PROBLEM
Could you copy out each of the items below word for word, leaving nothing out?

[Begin RECORDS FOR THIS EXERCISE]

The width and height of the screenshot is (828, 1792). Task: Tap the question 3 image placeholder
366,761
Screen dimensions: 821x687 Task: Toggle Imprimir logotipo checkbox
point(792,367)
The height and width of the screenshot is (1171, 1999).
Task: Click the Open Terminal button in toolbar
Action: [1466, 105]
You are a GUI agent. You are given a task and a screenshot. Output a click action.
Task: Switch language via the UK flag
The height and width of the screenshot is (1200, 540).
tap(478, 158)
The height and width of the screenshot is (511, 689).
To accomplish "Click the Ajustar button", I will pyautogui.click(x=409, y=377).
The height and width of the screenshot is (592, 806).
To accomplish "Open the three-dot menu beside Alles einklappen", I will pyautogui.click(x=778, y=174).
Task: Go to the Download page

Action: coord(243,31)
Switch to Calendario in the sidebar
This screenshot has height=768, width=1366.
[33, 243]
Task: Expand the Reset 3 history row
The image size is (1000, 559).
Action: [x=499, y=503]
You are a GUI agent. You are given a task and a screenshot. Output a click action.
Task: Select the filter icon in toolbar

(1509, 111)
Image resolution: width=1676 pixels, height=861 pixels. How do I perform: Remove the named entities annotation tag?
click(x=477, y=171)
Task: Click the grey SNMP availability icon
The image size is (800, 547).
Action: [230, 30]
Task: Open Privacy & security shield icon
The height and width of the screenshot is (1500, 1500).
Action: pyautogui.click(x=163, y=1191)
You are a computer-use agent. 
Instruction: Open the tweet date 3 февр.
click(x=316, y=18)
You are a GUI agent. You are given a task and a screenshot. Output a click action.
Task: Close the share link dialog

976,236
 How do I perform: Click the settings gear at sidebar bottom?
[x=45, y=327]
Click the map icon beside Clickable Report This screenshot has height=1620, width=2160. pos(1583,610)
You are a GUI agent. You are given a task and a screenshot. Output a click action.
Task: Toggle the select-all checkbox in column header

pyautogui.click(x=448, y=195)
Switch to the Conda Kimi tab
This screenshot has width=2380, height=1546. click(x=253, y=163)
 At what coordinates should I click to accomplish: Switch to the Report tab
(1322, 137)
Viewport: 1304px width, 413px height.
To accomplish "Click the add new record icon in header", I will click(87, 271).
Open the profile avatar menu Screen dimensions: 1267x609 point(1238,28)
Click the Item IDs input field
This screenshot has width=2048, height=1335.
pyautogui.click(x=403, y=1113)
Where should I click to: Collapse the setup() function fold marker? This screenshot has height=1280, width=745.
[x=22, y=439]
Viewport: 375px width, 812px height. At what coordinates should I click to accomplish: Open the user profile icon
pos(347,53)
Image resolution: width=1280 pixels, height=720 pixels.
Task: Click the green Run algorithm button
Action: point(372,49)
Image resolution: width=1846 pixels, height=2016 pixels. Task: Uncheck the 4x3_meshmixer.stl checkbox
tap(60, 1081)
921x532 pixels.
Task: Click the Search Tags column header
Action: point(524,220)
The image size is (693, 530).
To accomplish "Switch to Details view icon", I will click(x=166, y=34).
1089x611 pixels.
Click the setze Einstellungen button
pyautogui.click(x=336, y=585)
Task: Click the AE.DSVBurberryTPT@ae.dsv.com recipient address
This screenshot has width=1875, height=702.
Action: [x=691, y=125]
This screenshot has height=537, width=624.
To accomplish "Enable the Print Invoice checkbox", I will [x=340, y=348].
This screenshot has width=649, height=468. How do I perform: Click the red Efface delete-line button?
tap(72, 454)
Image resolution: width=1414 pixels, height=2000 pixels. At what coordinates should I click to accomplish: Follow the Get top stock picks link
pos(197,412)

[End RECORDS FOR THIS EXERCISE]

RESPONSE FOR THIS EXERCISE
The width and height of the screenshot is (828, 1792). Task: Tap the question 3 image placeholder
366,761
Screen dimensions: 821x687 Task: Toggle Imprimir logotipo checkbox
point(792,367)
The height and width of the screenshot is (1171, 1999).
Task: Click the Open Terminal button in toolbar
Action: [1466, 105]
You are a GUI agent. You are given a task and a screenshot. Output a click action.
Task: Switch language via the UK flag
The height and width of the screenshot is (1200, 540).
tap(478, 158)
The height and width of the screenshot is (511, 689).
To accomplish "Click the Ajustar button", I will pyautogui.click(x=409, y=377).
The height and width of the screenshot is (592, 806).
To accomplish "Open the three-dot menu beside Alles einklappen", I will pyautogui.click(x=778, y=174).
Task: Go to the Download page

Action: coord(243,31)
Switch to Calendario in the sidebar
This screenshot has height=768, width=1366.
[33, 243]
Task: Expand the Reset 3 history row
The image size is (1000, 559).
Action: [x=499, y=503]
You are a GUI agent. You are given a task and a screenshot. Output a click action.
Task: Select the filter icon in toolbar

(1509, 111)
Image resolution: width=1676 pixels, height=861 pixels. How do I perform: Remove the named entities annotation tag?
click(x=477, y=171)
Task: Click the grey SNMP availability icon
The image size is (800, 547).
Action: [230, 30]
Task: Open Privacy & security shield icon
The height and width of the screenshot is (1500, 1500).
Action: pyautogui.click(x=163, y=1191)
You are a computer-use agent. 
Instruction: Open the tweet date 3 февр.
click(x=316, y=18)
You are a GUI agent. You are given a task and a screenshot. Output a click action.
Task: Close the share link dialog

976,236
 How do I perform: Click the settings gear at sidebar bottom?
[x=45, y=327]
Click the map icon beside Clickable Report This screenshot has height=1620, width=2160. pos(1583,610)
You are a GUI agent. You are given a task and a screenshot. Output a click action.
Task: Toggle the select-all checkbox in column header

pyautogui.click(x=448, y=195)
Switch to the Conda Kimi tab
This screenshot has width=2380, height=1546. click(x=253, y=163)
 At what coordinates should I click to accomplish: Switch to the Report tab
(1322, 137)
Viewport: 1304px width, 413px height.
To accomplish "Click the add new record icon in header", I will click(87, 271).
Open the profile avatar menu Screen dimensions: 1267x609 point(1238,28)
Click the Item IDs input field
This screenshot has width=2048, height=1335.
pyautogui.click(x=403, y=1113)
Where should I click to: Collapse the setup() function fold marker? This screenshot has height=1280, width=745.
[x=22, y=439]
Viewport: 375px width, 812px height. At what coordinates should I click to accomplish: Open the user profile icon
pos(347,53)
Image resolution: width=1280 pixels, height=720 pixels.
Task: Click the green Run algorithm button
Action: point(372,49)
Image resolution: width=1846 pixels, height=2016 pixels. Task: Uncheck the 4x3_meshmixer.stl checkbox
tap(60, 1081)
921x532 pixels.
Task: Click the Search Tags column header
Action: point(524,220)
The image size is (693, 530).
To accomplish "Switch to Details view icon", I will click(x=166, y=34).
1089x611 pixels.
Click the setze Einstellungen button
pyautogui.click(x=336, y=585)
Task: Click the AE.DSVBurberryTPT@ae.dsv.com recipient address
This screenshot has width=1875, height=702.
Action: [x=691, y=125]
This screenshot has height=537, width=624.
To accomplish "Enable the Print Invoice checkbox", I will [x=340, y=348].
This screenshot has width=649, height=468. How do I perform: Click the red Efface delete-line button?
tap(72, 454)
Image resolution: width=1414 pixels, height=2000 pixels. At what coordinates should I click to accomplish: Follow the Get top stock picks link
pos(197,412)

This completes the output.